When a South African leader talks about finding an extra 5% it’s normally the Minister of Finance trying to balance the books in a time of constrained fiscus.
But Proteas captain Temba Bavuma admitted on Friday that this is what his team will need to do to beat England in Sharjah and maintain their hopes of qualifying for the T20 World Cup semi-finals.
Depending on Australia’s margin of victory or defeat against the West Indies in Saturday’s earlier game in Abu Dhabi, South Africa could advance to the semi-finals even if they lose narrowly to England or could still be knocked out even if they beat the favourites.
Bavuma said the Proteas’ focus was simply on winning, and to do that they needed to be at their best on Saturday.

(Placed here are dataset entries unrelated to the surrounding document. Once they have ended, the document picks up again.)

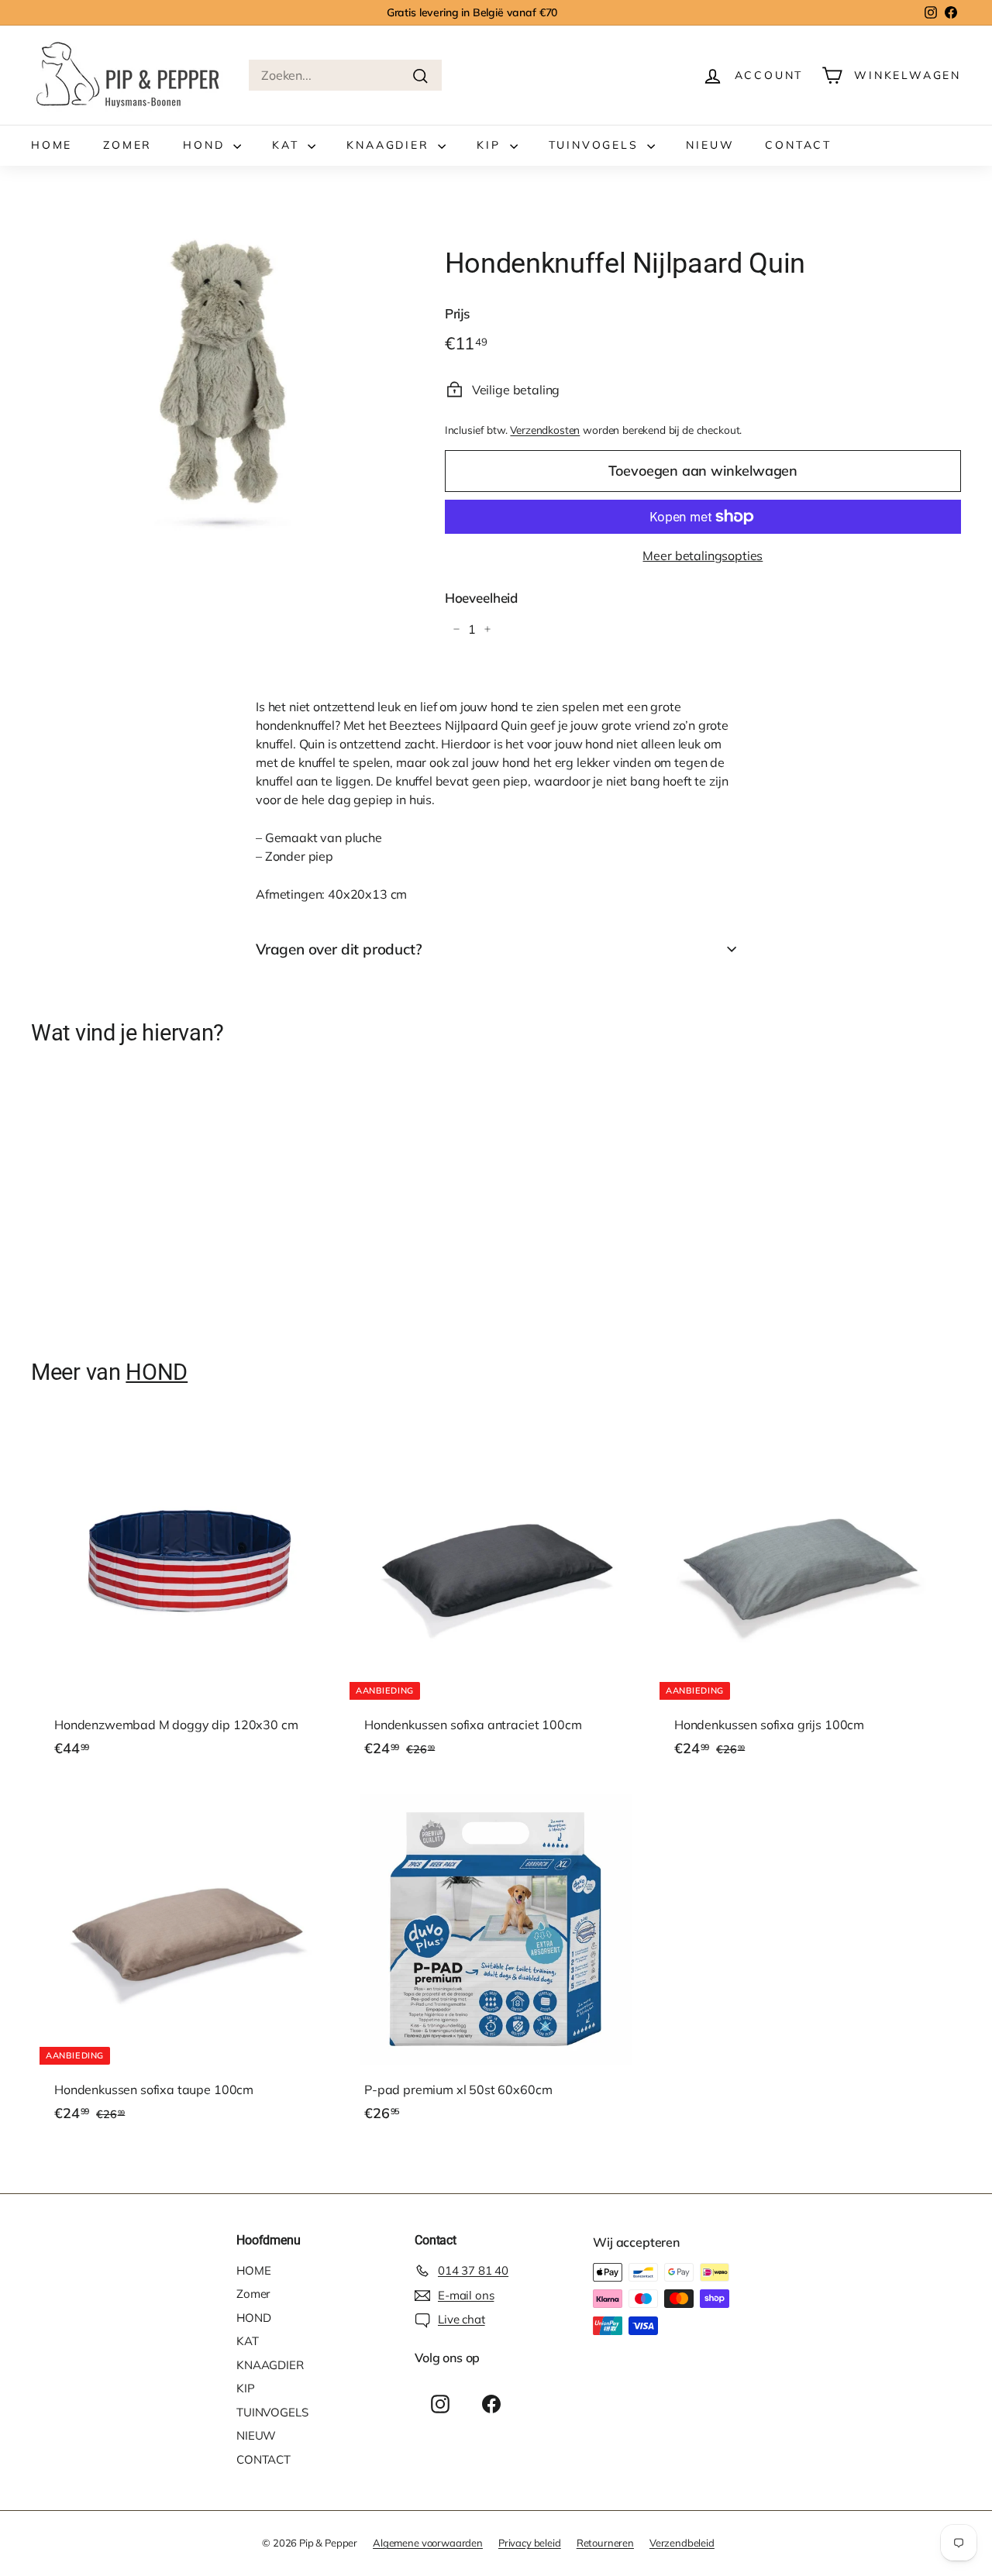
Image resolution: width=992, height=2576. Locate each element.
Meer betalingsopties (702, 555)
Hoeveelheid (481, 598)
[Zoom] (212, 385)
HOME (51, 145)
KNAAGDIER (390, 145)
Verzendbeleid (682, 2542)
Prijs (457, 313)
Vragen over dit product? (339, 949)
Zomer (127, 145)
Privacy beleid (529, 2542)
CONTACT (798, 145)
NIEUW (710, 145)
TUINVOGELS (596, 145)
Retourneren (605, 2542)
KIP (491, 145)
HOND (206, 145)
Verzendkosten (545, 429)
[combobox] (345, 75)
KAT (288, 145)
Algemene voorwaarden (428, 2542)
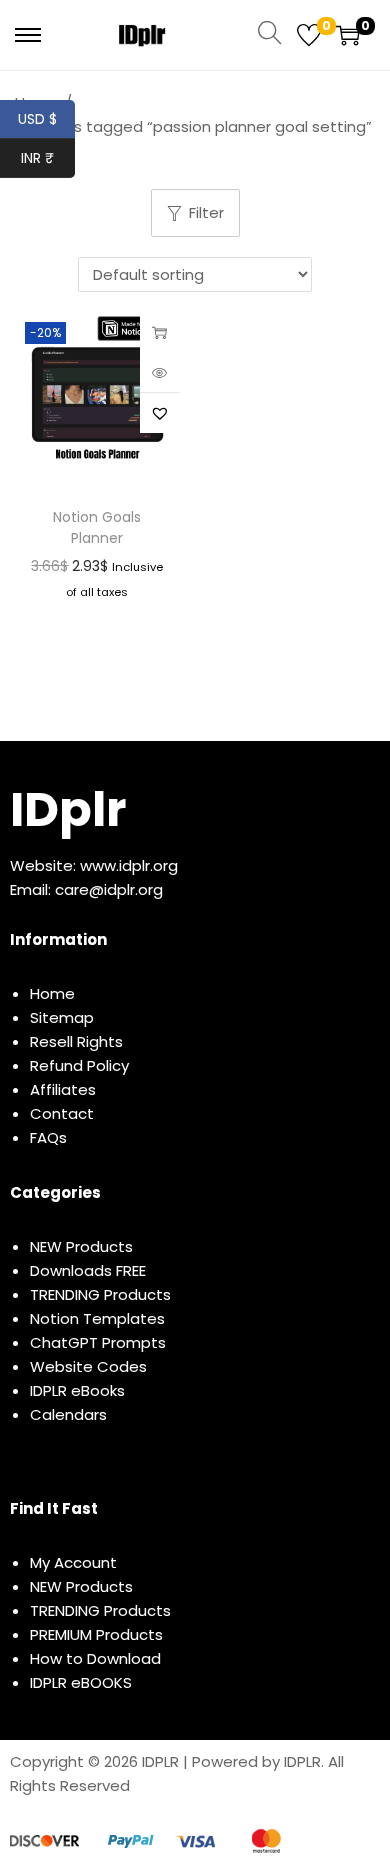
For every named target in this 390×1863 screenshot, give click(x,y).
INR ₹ (48, 158)
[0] (309, 35)
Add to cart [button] (160, 332)
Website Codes (88, 1366)
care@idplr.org (109, 889)
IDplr (68, 809)
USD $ (46, 119)
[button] (160, 413)
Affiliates (63, 1089)
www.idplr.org (129, 865)
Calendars (68, 1414)
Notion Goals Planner (97, 527)
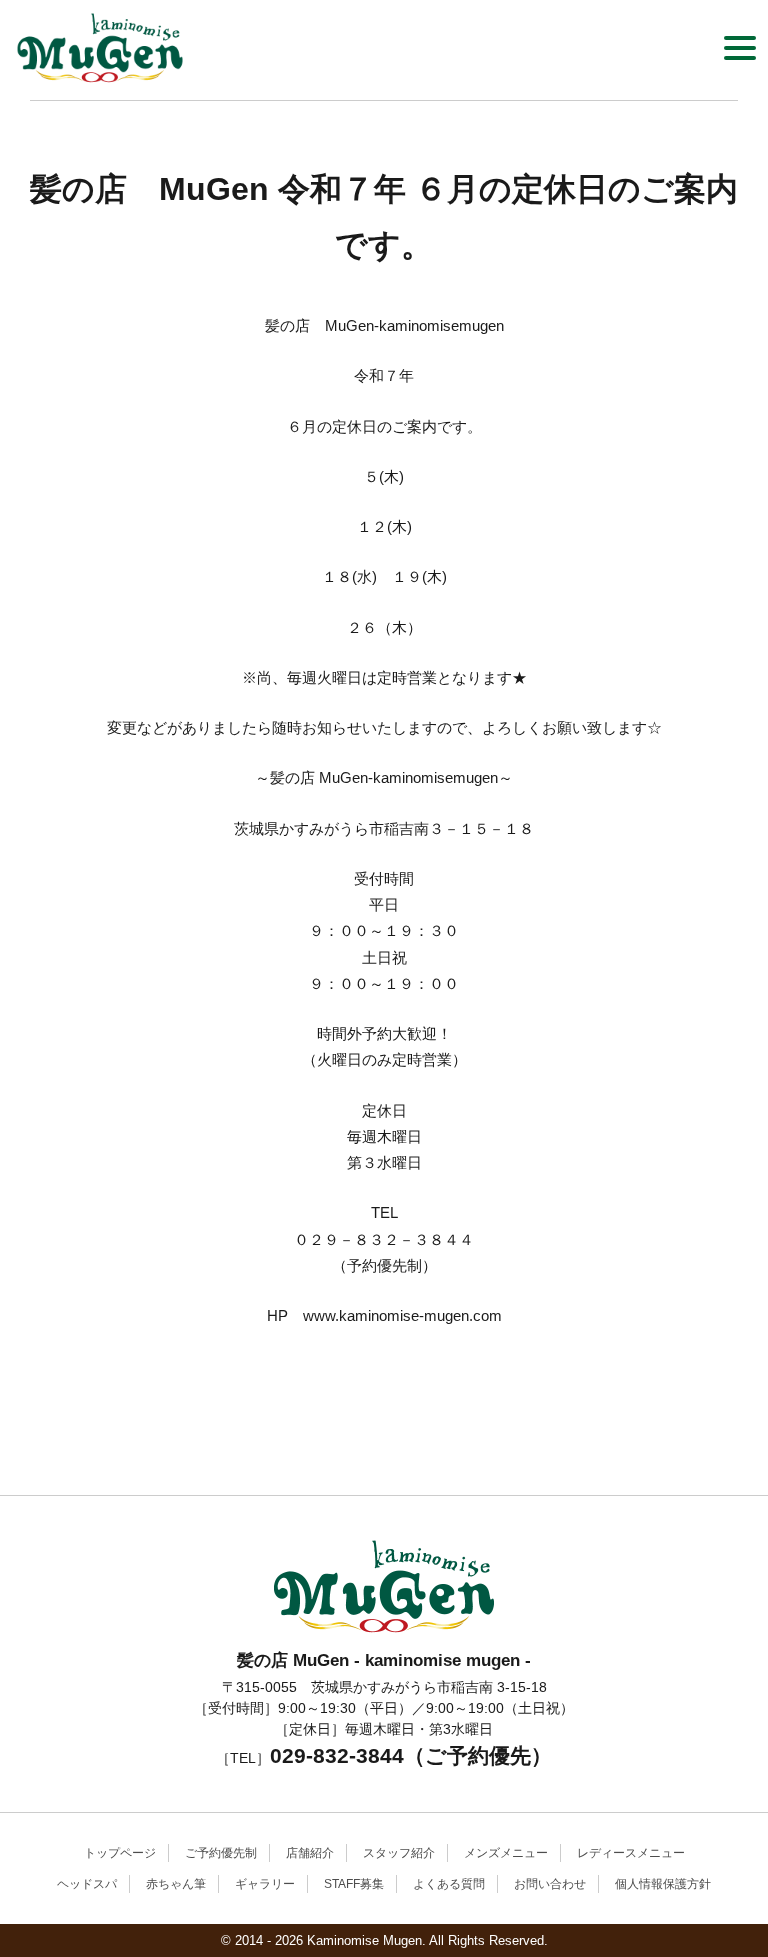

“We need to play our best cricket on Saturday and our first port of call is the win. Although our cricket has been good so far, we need to find a way to add an extra 5% in all departments,” Bavuma said.
“England have had the better of us lately, so we have to be at our best against them. We can’t leave it to individuals, we can’t rely on individual brilliance, it’s all about us as a team.
“We want to show the same character we have done and fight to the end. Every game we have tailored our strategy according to the opposition and England are obviously a very good team.
“So we will come up with plans that speak to England’s strengths and weaknesses, but mentally our approach should not be any different. The players and management have been through a lot and we have grown as a team,” Bavuma said.
Bavuma may be a playful character out of the spotlight, but he is clearly taking the responsibility of leading the national team at a World Cup most seriously. He is also extremely diligent about fulfilling his batting role, over which there has been much chatter recently.
His strike-rate of 108.33 has been a particular focus, as was his run-a-ball innings of 46 against Sri Lanka the last time they played in Sharjah.
“If you look at conditions, they have not been free-flowing and you can’t just come in and hit the first ball out of the middle of the bat,” said Bavuma. “We’ve really had to graft as a batting unit.
“I feel I can do a role up front or in the middle to hold the game and allow the big-hitters to get into the game. We’ve seen that’s worked in this World Cup, we feel it’s what’s best and we back it.
“We really do know now after the Sri Lanka game that the pitch in Sharjah will be on the low side. In terms of our batting, we took the game quite deep and what we have learnt is that we should have pulled the trigger a bit earlier.”